[INFORMATION GIVEN Boundary: Start]

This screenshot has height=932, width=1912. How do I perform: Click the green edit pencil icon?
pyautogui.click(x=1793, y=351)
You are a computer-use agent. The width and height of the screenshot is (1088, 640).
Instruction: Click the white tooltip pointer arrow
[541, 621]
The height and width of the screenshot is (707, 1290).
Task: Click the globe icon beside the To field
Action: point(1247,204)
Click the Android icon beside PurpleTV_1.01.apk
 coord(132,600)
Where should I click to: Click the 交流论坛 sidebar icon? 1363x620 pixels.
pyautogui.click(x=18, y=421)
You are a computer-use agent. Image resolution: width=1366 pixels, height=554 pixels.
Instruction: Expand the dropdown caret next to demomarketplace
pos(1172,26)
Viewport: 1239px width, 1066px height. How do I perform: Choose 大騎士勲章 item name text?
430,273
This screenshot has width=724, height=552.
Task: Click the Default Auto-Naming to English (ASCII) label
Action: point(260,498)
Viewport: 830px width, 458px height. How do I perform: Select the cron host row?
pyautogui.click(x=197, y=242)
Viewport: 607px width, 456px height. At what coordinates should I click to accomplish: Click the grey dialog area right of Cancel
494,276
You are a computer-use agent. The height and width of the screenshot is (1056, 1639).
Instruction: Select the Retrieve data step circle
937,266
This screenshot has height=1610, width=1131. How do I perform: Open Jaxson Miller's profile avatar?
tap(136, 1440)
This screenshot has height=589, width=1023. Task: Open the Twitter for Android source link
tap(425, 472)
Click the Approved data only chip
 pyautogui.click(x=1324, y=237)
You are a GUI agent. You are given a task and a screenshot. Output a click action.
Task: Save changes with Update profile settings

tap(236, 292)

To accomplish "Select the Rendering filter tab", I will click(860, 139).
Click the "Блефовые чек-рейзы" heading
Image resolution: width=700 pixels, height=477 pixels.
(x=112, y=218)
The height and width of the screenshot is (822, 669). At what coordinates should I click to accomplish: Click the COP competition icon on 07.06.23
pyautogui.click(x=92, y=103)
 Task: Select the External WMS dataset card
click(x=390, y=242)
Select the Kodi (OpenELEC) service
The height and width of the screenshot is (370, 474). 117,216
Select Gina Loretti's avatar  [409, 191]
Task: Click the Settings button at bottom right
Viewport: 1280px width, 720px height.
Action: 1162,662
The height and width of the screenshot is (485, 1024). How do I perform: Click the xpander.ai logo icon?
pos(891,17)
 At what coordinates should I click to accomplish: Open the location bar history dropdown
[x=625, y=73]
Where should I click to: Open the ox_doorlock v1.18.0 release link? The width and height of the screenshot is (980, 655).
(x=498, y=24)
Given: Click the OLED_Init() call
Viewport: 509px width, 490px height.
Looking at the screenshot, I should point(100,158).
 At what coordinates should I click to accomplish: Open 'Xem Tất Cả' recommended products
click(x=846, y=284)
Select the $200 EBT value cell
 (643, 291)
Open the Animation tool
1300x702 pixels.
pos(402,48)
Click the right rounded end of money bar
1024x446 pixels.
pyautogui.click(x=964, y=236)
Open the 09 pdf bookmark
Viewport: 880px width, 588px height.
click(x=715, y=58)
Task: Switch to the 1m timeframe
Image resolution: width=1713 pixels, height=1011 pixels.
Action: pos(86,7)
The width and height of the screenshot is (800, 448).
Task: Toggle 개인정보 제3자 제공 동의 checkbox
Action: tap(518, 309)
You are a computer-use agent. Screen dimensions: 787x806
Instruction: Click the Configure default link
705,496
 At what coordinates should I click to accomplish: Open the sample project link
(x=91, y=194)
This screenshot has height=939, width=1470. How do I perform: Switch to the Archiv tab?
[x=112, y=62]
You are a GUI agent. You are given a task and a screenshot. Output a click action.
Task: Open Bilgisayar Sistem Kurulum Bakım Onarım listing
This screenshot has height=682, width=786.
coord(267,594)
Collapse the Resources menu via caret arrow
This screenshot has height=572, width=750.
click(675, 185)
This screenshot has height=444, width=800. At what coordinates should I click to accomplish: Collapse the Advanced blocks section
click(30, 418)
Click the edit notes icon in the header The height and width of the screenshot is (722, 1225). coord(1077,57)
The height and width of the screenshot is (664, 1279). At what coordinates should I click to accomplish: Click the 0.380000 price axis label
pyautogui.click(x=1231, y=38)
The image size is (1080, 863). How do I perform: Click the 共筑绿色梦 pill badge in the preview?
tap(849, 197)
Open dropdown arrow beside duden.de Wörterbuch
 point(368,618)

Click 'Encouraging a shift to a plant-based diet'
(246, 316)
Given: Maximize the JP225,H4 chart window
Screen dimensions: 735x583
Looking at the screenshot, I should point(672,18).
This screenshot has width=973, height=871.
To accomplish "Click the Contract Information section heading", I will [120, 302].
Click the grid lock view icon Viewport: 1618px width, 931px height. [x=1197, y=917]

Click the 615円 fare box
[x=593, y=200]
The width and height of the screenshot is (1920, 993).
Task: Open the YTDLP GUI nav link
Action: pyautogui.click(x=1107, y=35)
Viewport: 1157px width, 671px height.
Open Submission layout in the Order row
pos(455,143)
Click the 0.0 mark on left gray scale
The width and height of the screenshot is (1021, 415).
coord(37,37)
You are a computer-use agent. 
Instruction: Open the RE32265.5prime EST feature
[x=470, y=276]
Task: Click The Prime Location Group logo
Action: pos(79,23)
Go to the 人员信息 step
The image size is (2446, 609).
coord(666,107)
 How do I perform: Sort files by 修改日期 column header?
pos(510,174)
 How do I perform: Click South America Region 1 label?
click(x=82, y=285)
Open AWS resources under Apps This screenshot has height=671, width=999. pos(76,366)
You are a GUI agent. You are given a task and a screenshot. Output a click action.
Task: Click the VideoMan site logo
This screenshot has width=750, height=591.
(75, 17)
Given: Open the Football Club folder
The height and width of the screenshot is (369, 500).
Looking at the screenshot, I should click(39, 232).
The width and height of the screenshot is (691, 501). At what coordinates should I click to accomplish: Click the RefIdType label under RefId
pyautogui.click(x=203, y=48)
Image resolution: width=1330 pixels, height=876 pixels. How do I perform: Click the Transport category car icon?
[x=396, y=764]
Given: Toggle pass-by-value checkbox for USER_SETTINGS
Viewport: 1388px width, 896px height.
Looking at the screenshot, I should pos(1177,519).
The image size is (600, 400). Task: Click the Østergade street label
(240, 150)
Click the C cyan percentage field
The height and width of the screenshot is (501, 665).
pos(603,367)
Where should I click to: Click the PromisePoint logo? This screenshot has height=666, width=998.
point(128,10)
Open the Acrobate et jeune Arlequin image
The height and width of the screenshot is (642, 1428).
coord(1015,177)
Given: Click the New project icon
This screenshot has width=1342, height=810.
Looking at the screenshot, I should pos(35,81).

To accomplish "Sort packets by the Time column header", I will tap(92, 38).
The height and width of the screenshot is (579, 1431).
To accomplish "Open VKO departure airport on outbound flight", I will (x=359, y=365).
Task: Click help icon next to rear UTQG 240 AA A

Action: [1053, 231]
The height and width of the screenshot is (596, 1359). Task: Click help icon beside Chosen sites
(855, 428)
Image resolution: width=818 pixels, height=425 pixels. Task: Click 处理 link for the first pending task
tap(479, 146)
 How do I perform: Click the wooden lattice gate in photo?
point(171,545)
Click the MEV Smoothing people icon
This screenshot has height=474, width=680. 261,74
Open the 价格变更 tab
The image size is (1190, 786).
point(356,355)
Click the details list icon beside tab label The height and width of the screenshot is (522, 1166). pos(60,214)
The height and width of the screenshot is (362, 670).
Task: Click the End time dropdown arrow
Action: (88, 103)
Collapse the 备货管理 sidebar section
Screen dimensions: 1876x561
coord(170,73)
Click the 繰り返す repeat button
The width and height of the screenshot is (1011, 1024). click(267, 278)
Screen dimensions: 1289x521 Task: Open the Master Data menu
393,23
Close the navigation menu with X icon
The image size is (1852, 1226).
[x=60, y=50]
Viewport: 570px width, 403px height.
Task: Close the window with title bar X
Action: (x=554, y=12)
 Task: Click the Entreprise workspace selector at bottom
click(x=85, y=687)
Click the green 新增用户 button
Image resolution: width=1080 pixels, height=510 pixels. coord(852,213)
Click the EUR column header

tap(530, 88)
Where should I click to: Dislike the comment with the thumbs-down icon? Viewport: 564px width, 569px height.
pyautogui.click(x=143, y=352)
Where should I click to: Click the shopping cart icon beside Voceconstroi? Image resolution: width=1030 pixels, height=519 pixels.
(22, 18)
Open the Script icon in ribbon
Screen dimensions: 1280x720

[INFORMATION GIVEN Boundary: End]

> **ASSIGNED TASK**: Would you copy out exactly the lines above that start at the one containing "sample project link" and end at the one containing "Task: Open Bilgisayar", inclusive?

> **SOLUTION TO THE PROBLEM**:
 At what coordinates should I click to accomplish: Open the sample project link
(x=91, y=194)
This screenshot has height=939, width=1470. How do I perform: Switch to the Archiv tab?
[x=112, y=62]
You are a GUI agent. You are given a task and a screenshot. Output a click action.
Task: Open Bilgisayar Sistem Kurulum Bakım Onarım listing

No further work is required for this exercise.